There’s a feeling that I get whenever the realization that I’ve entered a new country hits with its full weight. A description of this feeling which is both simple and effective escapes me. There isn’t a word that expresses the phenomenon without taking away the potency and uniqueness it has. It’s something that touches me at my depths and stirs up the sort of childlike wonder we once had about spaceships and dinosaurs, that we forget about as we grow older and jaded with the world. It’s a feeling that allows me to put aside my past disappointments, even the truly crushing ones, in order to live in the moment. It enables me to forget the stresses that come with living another precarious day as a working class person living out an expensive fantasy life of travel and adventure.
Dumas described the hard-drinking, womanizing Musketeer, Porthos as having a “lust for life” and while I’ve been known to get totally lost in the bliss of a particularly enjoyable moment, that’s still not quite what I mean. I’m talking about the sensation that comes at the end of the herculean effort required to climb the next ridge in order to survey a landscape previously hidden from view. It’s not contentment. It’s a zeal for the experience of the new and unfamiliar.
In Turkey, that moment did not come right away. It did not come for me when I first stepped off the plane and saw the signs written in a language that I could not read to save my life. It didn’t come when I was gazing out the windows of the bus at the minarets on the horizon, so exotic in the casual Orientalism that pervades even the most liberal consciousness in the West. It didn’t even come as we searched for our friend’s flat on the streets of Istanbul, bustling with the nightlife of young people raised in a culture so different from mine. It actually came the next morning during breakfast.

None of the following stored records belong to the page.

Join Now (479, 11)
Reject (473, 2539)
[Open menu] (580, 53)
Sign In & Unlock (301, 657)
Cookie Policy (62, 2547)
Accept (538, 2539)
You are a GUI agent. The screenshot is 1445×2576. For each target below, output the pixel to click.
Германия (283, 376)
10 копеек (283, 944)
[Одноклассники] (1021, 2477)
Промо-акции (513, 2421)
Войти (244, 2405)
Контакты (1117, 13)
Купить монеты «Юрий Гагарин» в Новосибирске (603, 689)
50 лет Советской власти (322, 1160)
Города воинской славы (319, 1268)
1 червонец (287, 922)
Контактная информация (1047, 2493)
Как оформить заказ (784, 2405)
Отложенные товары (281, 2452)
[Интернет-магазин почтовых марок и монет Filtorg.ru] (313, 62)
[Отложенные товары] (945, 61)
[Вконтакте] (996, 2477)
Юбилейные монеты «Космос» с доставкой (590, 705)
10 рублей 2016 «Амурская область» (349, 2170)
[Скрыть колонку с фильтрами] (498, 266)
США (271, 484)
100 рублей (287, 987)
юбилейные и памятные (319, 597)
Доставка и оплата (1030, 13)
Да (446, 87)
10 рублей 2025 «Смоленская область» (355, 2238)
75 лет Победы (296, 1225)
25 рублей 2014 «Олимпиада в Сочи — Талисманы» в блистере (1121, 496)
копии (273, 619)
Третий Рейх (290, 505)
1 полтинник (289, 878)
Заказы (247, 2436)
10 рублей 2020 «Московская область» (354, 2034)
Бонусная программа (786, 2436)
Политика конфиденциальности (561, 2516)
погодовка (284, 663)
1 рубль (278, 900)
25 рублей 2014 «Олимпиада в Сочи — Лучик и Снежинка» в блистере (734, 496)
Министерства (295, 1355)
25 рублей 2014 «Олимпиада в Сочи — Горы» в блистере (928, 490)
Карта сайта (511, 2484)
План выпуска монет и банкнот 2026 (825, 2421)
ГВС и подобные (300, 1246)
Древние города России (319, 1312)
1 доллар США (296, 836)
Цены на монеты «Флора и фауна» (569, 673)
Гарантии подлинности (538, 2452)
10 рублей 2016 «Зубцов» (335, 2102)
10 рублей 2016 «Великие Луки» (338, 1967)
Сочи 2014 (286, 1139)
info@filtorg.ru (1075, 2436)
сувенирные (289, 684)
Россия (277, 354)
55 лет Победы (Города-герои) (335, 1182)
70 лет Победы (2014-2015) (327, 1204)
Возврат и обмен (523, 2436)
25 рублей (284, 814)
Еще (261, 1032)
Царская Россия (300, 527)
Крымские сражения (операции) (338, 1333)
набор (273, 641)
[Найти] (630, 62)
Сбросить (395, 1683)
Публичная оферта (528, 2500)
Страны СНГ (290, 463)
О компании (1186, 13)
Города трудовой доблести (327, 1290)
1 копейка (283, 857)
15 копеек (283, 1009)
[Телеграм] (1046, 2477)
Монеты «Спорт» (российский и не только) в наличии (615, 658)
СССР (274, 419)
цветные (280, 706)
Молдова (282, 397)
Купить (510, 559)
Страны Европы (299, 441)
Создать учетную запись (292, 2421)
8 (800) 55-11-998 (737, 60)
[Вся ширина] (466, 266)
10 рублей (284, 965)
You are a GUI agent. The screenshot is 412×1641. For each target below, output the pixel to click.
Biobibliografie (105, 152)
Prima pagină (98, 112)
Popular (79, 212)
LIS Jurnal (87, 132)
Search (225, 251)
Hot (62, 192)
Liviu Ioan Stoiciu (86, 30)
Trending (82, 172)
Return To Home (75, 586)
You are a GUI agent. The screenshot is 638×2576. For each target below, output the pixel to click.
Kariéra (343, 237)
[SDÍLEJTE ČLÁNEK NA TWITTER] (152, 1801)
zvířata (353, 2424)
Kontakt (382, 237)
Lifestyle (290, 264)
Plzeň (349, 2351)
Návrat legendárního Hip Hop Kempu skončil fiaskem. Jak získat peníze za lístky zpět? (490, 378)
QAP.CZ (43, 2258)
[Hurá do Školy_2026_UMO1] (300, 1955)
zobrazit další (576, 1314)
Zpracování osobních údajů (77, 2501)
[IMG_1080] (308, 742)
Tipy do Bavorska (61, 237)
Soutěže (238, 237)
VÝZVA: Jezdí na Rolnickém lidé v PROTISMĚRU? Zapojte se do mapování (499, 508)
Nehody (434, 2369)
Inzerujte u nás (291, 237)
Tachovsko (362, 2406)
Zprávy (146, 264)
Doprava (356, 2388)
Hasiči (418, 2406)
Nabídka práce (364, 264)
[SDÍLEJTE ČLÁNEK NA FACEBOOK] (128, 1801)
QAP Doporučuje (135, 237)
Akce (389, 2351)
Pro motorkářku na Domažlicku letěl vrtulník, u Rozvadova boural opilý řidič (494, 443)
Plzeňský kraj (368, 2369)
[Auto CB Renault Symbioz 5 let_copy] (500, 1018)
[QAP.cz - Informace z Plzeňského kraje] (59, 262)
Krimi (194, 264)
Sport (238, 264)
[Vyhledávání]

We sat drinking tea and eating Menemen, an amazing dish that was unknown to me a mere 30 minutes prior. Through the open windows I could hear the steady beat of drums in the distance accompanied by the distinct sound of a Zurna, a wind instrument common across the Middle East and Central Asia. Curious as to what was going on outside, we crossed the street and climbed a short stone wall to peer down into what appeared to be the courtyard of a school. A group of small children were gathered in circles, performing some sort of folk dance under the watchful eyes of their parents on one side and a bronze bust of Mustafah Kemal Atatürk (first president of the Turkish Republic) on the other. Above the whole joyous scene, fluttering lazily in the breeze, was the red banner adorned with a white crescent and star that has been Turkey’s national flag since the founding of the republic, and the symbol of the late Ottoman Empire before that.
That moment brought it all together. That’s when everything I had seen, smelled, heard, and tasted since stepping off of our flight from Malta two days ago finally hit me:
“We’re in Turkey! Can you believe it?”